◆ **Brief**: Copy the records below word for word, from the start of the records through the line that contains "[x=182, y=12]", including that line. Leave the pictures out of your copy.

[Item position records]
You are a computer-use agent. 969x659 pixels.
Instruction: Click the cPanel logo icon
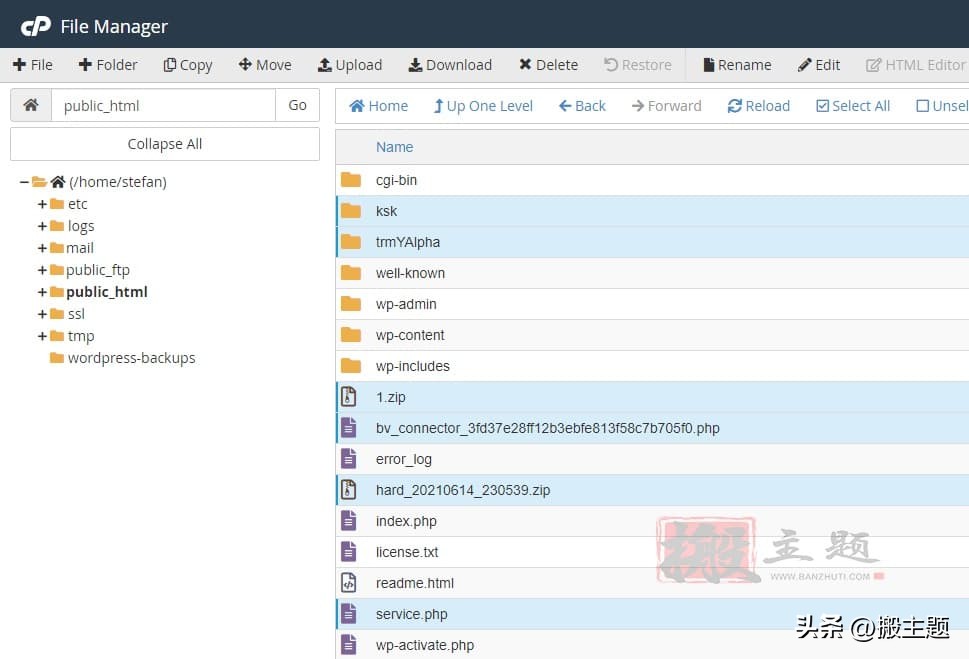pyautogui.click(x=36, y=26)
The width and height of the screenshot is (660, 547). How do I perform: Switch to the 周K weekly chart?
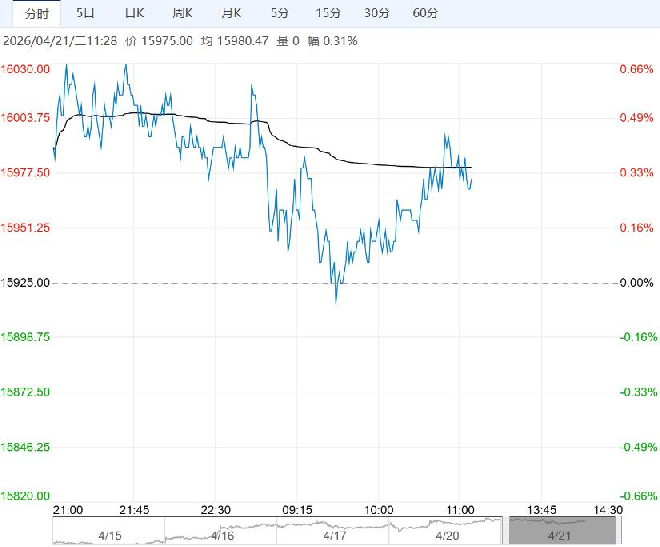[x=182, y=12]
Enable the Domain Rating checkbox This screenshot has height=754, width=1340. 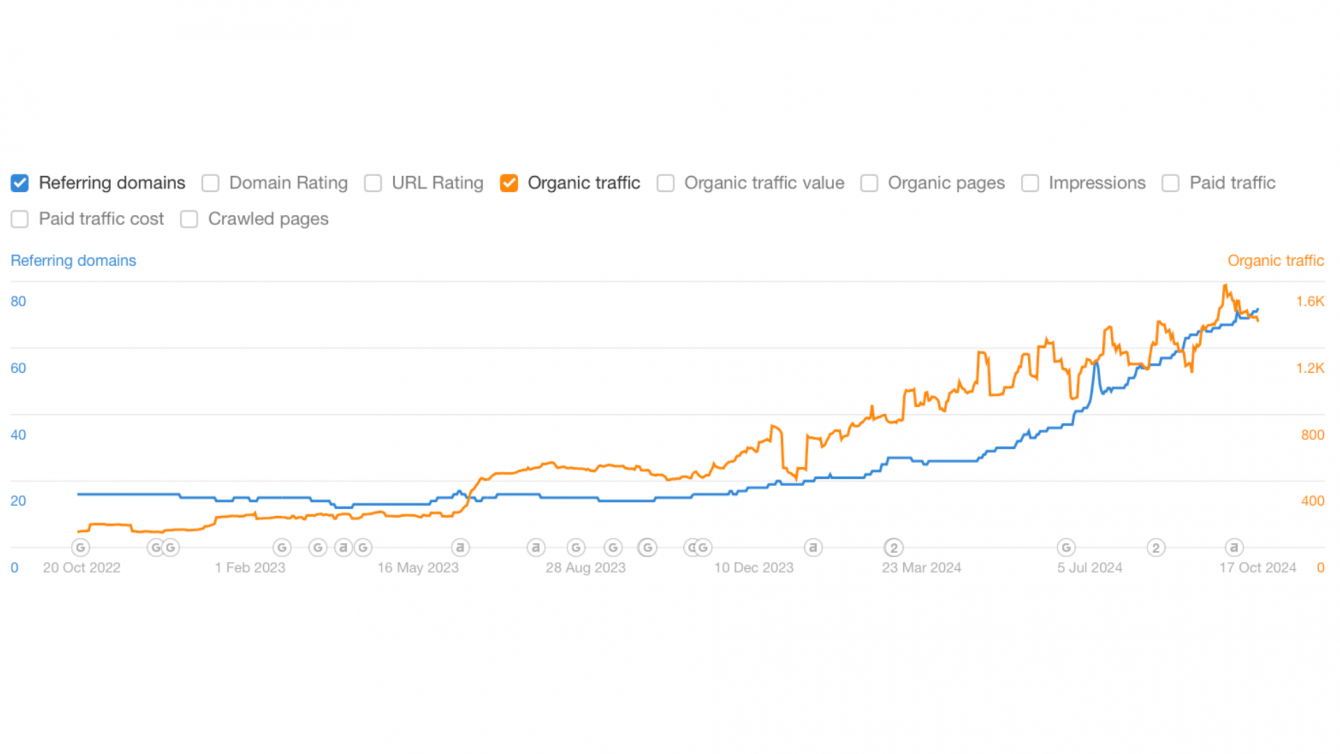210,183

◆ **Complete response**:
You are a computer-use agent. 969x659 pixels.
Instruction: Click the cPanel logo icon
pyautogui.click(x=36, y=26)
The width and height of the screenshot is (660, 547). How do I perform: Switch to the 周K weekly chart?
[x=182, y=12]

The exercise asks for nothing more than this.